I attended the World Orphan Drug Congress in Washington D.C this week. It was an exhilarating experience to about CuresDev for the very first time to potential customers, investors, partners and friends in the rare disease space. I also spoke at a panel on data sharing in front of a packed room of nearly 50 people.
Here are my take aways from the conference:
Learnings
Every talks about Data Sharing but few actually understand it. Customers, partners and patients need more education on the details of data sharing. Data sharing is slowed down by fears, misconceptions, and real but solvable technical challenges.
Vendor selection is a real blocker to progress: “Which vendor should we use for our data collection?” is a question every patient foundation spends months, if not years, trying to answer. Irrespective of their decision, in a few years, they are unhappy and want to switch. Switching vendors is painful, expensive and an even harder decision to make.
Fears, real or imaginary, are slowing down data sharing. privacy laws (HIPAA/GDPR), IRB compliance and losing competitive edge is contributing to substantial headwinds to data sharing across the board - biotech companies, patient foundations, academia and everyone in between. Contributes to frustration, fragmentation and lack of trust.
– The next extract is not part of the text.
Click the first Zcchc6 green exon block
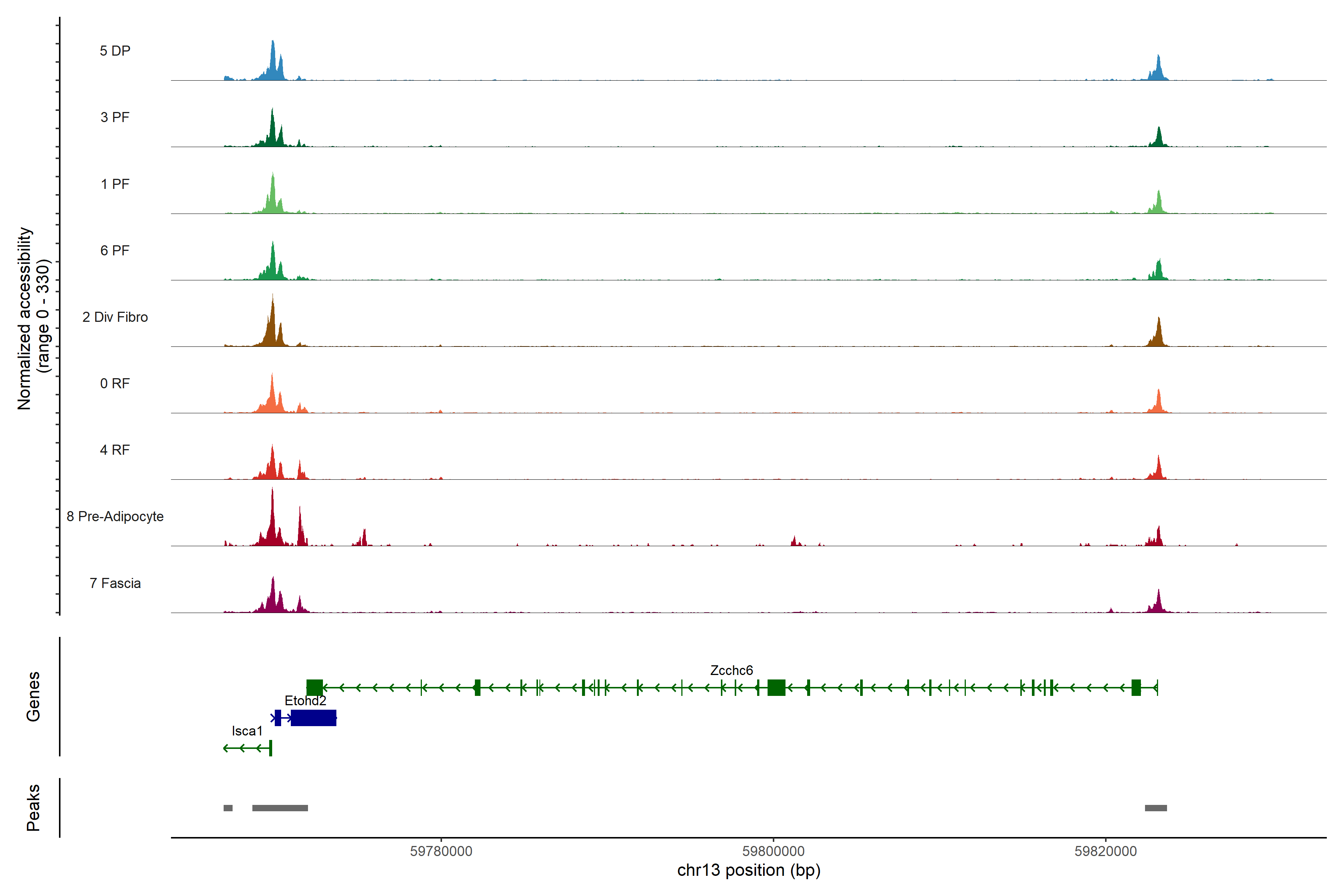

Sharing data is prohibitively slow and expensive. The actual act of copying data from two companies is a expensive and a huge impediment - Internal teams don’t have time to pull data; De-identification services are very expensive and require executive budget approvals; Exported data may have wrong columns or wrong data; several months of back-n-forth to align on data dictionary & data cleaning; slow and expensive process causes frustration and loss of interest in current or subsequent data sharing exercises.
Disease communities take it upon themselves to protect patient privacy. They set their own rules, decide what data to share with whom, and change their rules based on how the ecosystem has treated them. This creates a rift and fragmentation in the ecosystem Ex: If a biotech company acquired natural history data and kept the foundation in dark, they might be more hesitant to to sharing entire datasets with biotech industry.
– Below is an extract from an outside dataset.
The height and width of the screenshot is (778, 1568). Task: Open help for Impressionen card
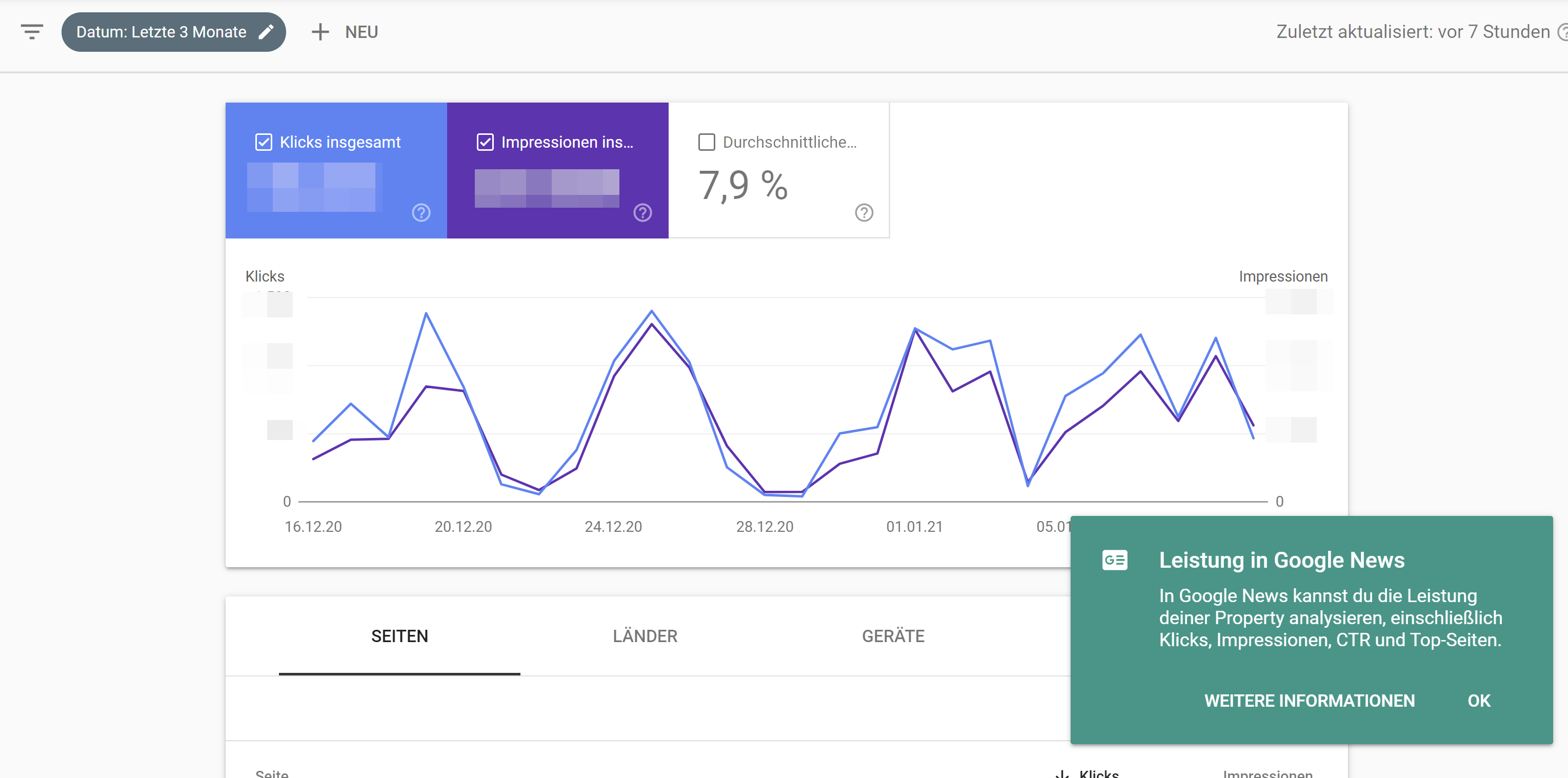pyautogui.click(x=643, y=213)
Opportunity for CuresDev is real. On the one hand, biotech and pharma industry is data hungry - they need more and better data on rare indications to help inform trial design, trial recruitment, pricing, investment decisions etc. On the other hand, patient foundations find it difficult identify and connect with right pharma partners to share their data with. CuresDev’s data sharing network can bridge the gap.
What went well?
Happy to meet people in-person at a conference after 3 years! Forged old friendships, and made many new friends
CuresDev is solving a real problem in rare diseases of data silos
Near immediate buy-in to the product we are offering. Conversation was around the details on timeline, cost, and practicality of using the product
People used the word “Disruptive” to describe CuresDev after I explained our solution
Customers trusted in me and my ability to deliver a product that met their needs
Open Source was perceived as a real value proposition to the vendor lock-in problem: What would happen to my data CuresDev goes out of business?
Barely any push back around privacy, compliance and other hard problems CuresDev is solving
What went poorly?
My pitch was too technical in the beginning. After about 14 hours of pitching people non-stop, I arrived at a pitch that immediately resonated with customers without losing fidelity of the product.
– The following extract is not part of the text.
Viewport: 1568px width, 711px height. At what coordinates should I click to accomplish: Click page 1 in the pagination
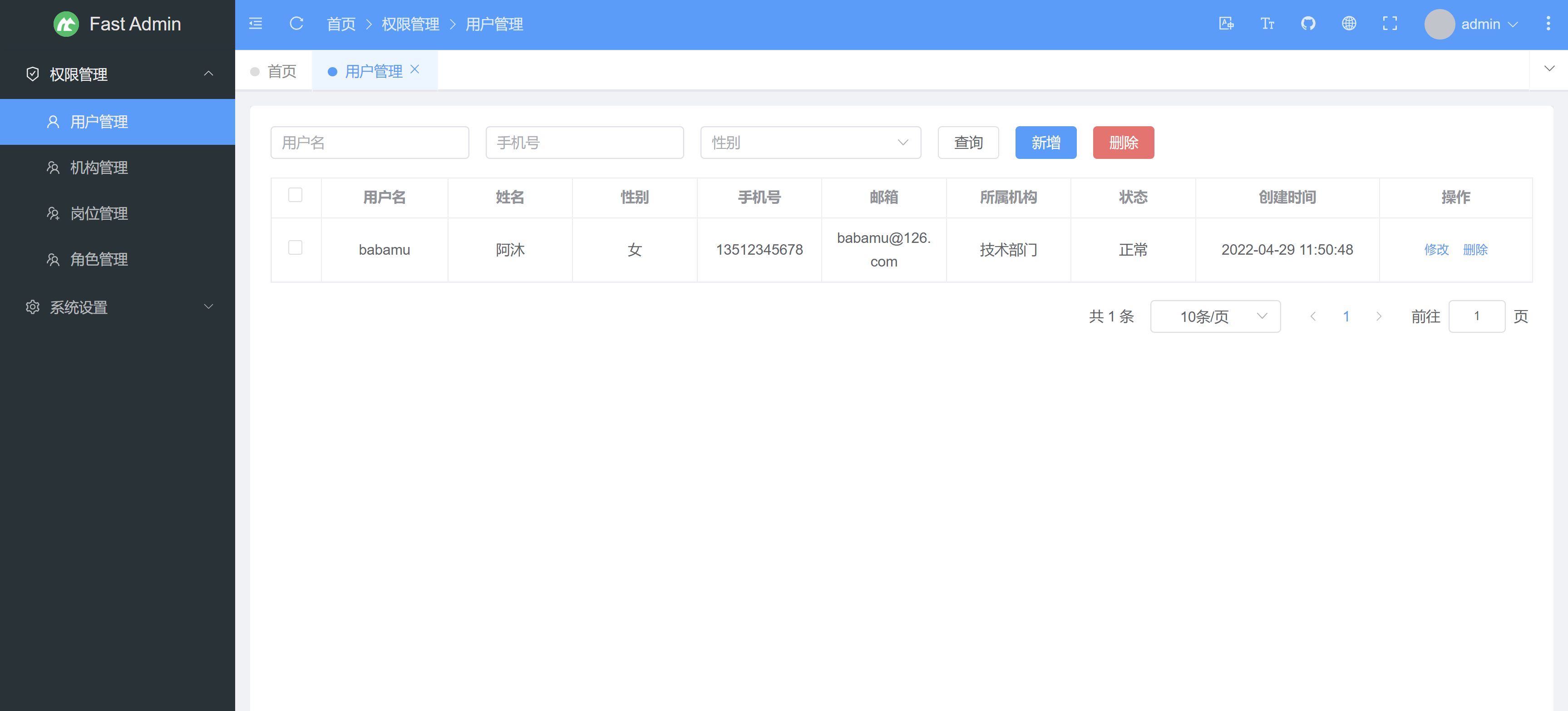point(1346,316)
High-level motivation / product was easy to understand. I lost people’s attention once I got to the details using words such as “tokenization”, “open source”, “platform” etc.
Pricing model didn’t work:
It was too high for the value we delivered, especially for non-profits.
The same product delivered less value to early-stage diseases (no drugs/trials) versus more mature diseases with drugs or clinical trials.
Tired pricing reflecting the value we unlocked was preferred over a flat pricing for everyone
Yearly subscription pricing was preferred.
Lack of paying customers made my pitch and company look less credible. This is a chicken-and-egg problem that can be solved over time
CuresDev as a company was considered too small and too risky by some customers (no investors, little funding, small team, no advisors). Can we deliver?